§ Collected data:
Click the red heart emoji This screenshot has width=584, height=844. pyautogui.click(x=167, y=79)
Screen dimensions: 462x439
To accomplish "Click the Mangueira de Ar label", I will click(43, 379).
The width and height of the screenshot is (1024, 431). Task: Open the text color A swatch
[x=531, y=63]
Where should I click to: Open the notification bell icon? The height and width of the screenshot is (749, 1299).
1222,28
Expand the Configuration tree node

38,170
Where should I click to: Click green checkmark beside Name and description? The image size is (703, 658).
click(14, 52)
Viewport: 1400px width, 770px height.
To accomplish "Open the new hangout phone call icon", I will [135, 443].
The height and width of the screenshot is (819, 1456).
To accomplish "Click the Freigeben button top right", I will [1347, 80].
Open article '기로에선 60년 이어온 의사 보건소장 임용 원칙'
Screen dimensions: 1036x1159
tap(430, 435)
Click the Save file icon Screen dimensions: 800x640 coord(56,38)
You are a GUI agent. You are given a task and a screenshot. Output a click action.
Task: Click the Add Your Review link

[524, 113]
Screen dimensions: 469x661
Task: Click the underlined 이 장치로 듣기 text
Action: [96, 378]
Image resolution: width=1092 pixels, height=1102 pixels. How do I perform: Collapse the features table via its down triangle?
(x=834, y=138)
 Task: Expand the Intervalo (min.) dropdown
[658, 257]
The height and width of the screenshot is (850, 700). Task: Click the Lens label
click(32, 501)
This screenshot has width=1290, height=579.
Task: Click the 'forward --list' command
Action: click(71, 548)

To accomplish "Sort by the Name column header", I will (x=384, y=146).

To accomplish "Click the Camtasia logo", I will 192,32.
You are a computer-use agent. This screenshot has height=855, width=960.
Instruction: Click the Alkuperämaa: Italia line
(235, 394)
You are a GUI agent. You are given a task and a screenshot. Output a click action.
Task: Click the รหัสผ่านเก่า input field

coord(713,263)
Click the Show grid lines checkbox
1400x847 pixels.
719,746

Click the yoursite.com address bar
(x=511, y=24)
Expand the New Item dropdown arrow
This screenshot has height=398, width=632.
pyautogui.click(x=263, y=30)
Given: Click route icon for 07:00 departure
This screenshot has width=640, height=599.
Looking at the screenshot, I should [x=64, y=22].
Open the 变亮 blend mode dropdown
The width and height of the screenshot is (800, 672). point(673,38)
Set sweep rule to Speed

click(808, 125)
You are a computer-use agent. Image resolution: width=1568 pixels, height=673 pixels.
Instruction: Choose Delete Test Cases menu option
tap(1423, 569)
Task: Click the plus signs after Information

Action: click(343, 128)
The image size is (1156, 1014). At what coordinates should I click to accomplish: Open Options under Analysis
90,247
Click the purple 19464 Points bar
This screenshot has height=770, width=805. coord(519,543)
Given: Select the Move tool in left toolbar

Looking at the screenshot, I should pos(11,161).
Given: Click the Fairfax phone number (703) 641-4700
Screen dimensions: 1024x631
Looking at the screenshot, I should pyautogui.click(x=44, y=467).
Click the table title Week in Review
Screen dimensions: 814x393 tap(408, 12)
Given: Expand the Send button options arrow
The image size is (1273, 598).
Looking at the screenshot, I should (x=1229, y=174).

§ What you have to do: Reproduce every line from the entries that holds the word "phone".

§ Answer area:
To accomplish "Open the new hangout phone call icon", I will [135, 443].
Given: Click the Fairfax phone number (703) 641-4700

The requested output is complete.